--- Text zur Analyse ---

Auf die Frage, ob sie zur Organspende bereit seien, antworteten die meisten Menschen "sozial erwünscht", sagt der Psychologe Gerd Gigerenzer, Direktor des Harding-Zentrum für Risikokompetenz am Max-Planck-Institut für Bildungsforschung in Berlin. Sein Forschungsgebiet ist der Umgang mit Entscheidungen, Unsicherheiten und Risiken. Die Erfahrung zeige, dass die meisten Leute bei Befragungen deshalb angeben, sie seien für die Organspende.
So erkläre sich auch der Unterschied zwischen solchen Aussagen und der geringeren Zahl von Personen, die einen Spendenausweis hätten. In den USA habe man deshalb eine Regelung eingeführt, die weder der in Deutschland diskutierten Widerspruchs- oder Zustimmungslösung entspreche. Dort gehe es um eine wirkliche Entscheidung, bei der jeder Bürger angeben müsse, ob Ja oder Nein. Dabei zeige sich, dass nur etwa 50 bis 60 Prozent wirklich zu einer Organspende bereit seien.

Bundestag lehnt Widerspruchslösung ab

Der Bundestag hat eine moderate Reform der Organspenderegeln in Deutschland beschlossen. Die Bürger sollen künftig mindestens alle zehn Jahre beim Ausweisabholen auf das Thema angesprochen werden. Einem entsprechenden Entwurf einer Abgeordnetengruppe um Grünen-Chefin Annalena Baerbock stimmten 432 Abgeordnete zu. Eine Mehrheit lehnte die Widerspruchslösung ab, die Bundesgesundheitsminister Jens Spahn (CDU) vorgeschlagen hatte.
Gigerenzer hatte sich vor der Parlamentsentscheidung skeptisch gezeigt, ob eine Widerspruchslösung die Zahl der Organspenden tatsächlich erhöhen könne und die bisherigen Probleme löse. "Das Problem scheint ganz woanders zu liegen, nämlich in der Organisation der Organspende in guten Transplantationszentren und in der Struktur", so der Psychologe. Außerdem wüssten die meisten Menschen zu wenig, beispielsweise darüber, was ein Hirntod eigentlich ist.

--- Vorliegende Daten ---

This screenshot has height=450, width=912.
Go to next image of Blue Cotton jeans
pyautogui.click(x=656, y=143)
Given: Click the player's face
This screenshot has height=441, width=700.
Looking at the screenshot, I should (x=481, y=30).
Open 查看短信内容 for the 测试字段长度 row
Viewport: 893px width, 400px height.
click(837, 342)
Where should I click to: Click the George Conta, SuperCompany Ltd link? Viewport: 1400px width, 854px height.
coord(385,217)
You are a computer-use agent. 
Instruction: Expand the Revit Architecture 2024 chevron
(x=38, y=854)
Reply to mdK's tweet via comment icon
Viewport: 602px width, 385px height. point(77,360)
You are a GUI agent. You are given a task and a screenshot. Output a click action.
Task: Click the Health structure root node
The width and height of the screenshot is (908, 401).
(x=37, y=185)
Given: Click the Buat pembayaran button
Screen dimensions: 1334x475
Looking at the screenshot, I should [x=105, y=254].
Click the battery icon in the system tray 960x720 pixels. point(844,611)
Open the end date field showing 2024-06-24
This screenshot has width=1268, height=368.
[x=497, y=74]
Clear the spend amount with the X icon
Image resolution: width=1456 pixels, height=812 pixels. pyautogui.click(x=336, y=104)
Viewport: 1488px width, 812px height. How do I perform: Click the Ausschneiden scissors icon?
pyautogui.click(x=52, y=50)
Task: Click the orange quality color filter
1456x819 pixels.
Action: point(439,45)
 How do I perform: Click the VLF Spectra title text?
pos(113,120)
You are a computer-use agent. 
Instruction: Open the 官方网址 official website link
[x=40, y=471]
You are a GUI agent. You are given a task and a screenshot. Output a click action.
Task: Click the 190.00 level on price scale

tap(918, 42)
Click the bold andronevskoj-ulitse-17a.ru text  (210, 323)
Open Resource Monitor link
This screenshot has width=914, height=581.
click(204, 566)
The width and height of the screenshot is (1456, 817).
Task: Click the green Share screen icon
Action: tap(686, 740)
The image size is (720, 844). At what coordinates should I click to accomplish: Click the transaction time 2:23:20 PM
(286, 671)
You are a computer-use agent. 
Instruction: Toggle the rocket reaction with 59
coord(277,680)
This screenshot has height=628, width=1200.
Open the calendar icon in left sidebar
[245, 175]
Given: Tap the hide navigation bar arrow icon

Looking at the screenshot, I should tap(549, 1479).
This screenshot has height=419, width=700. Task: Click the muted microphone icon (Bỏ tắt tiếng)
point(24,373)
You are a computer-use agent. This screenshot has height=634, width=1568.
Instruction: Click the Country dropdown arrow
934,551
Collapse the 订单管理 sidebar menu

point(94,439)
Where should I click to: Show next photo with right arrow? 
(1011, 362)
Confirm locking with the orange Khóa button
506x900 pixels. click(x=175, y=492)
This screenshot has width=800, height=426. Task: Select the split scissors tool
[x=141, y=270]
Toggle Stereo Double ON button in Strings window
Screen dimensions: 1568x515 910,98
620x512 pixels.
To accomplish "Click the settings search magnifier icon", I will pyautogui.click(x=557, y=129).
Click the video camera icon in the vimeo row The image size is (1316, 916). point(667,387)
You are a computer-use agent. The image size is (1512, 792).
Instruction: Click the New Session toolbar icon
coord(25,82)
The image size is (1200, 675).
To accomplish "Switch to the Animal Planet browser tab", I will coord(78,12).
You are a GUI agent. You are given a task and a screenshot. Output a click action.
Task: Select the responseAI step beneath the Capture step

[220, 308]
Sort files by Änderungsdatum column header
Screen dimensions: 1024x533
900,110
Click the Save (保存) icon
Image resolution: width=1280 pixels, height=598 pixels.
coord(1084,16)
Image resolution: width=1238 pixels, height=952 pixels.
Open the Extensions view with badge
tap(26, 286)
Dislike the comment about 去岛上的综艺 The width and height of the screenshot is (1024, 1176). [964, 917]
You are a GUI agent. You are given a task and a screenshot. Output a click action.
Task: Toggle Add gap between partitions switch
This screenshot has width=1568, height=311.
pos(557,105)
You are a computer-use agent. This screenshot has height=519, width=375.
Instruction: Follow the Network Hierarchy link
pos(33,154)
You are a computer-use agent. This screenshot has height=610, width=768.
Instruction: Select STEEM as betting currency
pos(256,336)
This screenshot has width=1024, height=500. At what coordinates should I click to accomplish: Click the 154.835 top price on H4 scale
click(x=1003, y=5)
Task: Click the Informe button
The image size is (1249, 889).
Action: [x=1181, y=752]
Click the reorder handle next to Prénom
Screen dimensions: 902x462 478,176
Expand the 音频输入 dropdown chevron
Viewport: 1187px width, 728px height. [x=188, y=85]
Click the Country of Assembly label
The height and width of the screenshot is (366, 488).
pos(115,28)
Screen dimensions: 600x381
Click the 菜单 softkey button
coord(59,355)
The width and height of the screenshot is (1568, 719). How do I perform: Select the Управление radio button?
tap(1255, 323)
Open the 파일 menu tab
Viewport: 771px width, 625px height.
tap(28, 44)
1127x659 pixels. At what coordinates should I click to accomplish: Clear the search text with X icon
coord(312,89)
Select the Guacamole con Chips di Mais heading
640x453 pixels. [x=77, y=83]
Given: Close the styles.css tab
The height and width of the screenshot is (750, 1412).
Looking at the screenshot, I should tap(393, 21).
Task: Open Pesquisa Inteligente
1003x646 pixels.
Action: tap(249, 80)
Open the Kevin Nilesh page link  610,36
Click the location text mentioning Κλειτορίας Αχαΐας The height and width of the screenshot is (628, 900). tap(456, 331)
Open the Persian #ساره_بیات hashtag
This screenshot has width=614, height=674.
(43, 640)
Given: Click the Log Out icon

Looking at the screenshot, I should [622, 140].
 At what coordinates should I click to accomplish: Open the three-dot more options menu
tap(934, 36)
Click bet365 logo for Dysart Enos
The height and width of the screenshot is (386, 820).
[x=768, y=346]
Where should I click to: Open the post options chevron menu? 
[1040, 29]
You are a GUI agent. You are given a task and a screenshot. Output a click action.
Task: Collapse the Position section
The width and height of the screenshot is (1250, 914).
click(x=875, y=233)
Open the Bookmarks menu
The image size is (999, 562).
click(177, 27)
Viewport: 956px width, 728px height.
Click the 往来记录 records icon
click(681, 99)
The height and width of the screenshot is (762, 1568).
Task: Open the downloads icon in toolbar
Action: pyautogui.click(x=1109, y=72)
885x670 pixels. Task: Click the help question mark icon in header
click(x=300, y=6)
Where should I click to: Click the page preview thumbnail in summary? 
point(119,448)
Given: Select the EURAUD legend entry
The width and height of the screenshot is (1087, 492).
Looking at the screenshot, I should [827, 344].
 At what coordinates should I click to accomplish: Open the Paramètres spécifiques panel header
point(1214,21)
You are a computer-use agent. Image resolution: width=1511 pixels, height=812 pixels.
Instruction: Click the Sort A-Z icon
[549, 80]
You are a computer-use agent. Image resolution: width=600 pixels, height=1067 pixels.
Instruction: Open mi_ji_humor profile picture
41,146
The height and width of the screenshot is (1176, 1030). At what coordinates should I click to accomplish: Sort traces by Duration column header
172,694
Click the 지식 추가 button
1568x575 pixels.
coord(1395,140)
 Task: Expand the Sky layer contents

---

#### Gelesenes anwenden
(1) Gib den Text zur Organspende von „Der Bundestag hat“ bis einschließlich „(CDU) vorgeschlagen hatte.“ wieder und ersetze dabei „Abgeordnetengruppe“ durch „Parlamentariergruppe“.
(2) Führe den Text über die Organspende nach seinem letzten Satz weiter.

#### Die Lösungen
(1)
Der Bundestag hat eine moderate Reform der Organspenderegeln in Deutschland beschlossen. Die Bürger sollen künftig mindestens alle zehn Jahre beim Ausweisabholen auf das Thema angesprochen werden. Einem entsprechenden Entwurf einer Parlamentariergruppe um Grünen-Chefin Annalena Baerbock stimmten 432 Abgeordnete zu. Eine Mehrheit lehnte die Widerspruchslösung ab, die Bundesgesundheitsminister Jens Spahn (CDU) vorgeschlagen hatte.

(2)
"Es ist unangenehm über den eigenen Tod nachzudenken", sagt Gigerenzer außerdem. Eine Untersuchung habe gezeigt, dass 90 Prozent der Deutschen nicht wissen wollten, wann sie sterben oder woran. "Das schiebt man doch gerne weg." Deshalb überließen viele die Entscheidung für oder gegen die Organspende der Wissenschaft oder der Politik.

Menschen informieren und vorbereiten

"Meines Erachtens müsste man das Wissen der Bevölkerung viel mehr unterstützen", sagte der Psychologe. Viele könnten die Risiken nicht so richtig einschätzen. Da gebe es ein wirkliches Bildungsproblem. Um das zu verändern, könnten Medien ihren Beitrag leisten, um Menschen genau zu erklären, was da passiert. Dann wäre der Einzelne in der konkreten Lage nicht überrascht, wenn man beispielsweise als Mutter über die Organentnahme des sterbenden Sohnes nach einem Motorradunfall entscheiden müsse. Das "Bauchgefühl" sei nur ein guter Ratgeber, wenn man in einer Situation Erfahrung habe und eine informierte Entscheidung treffe.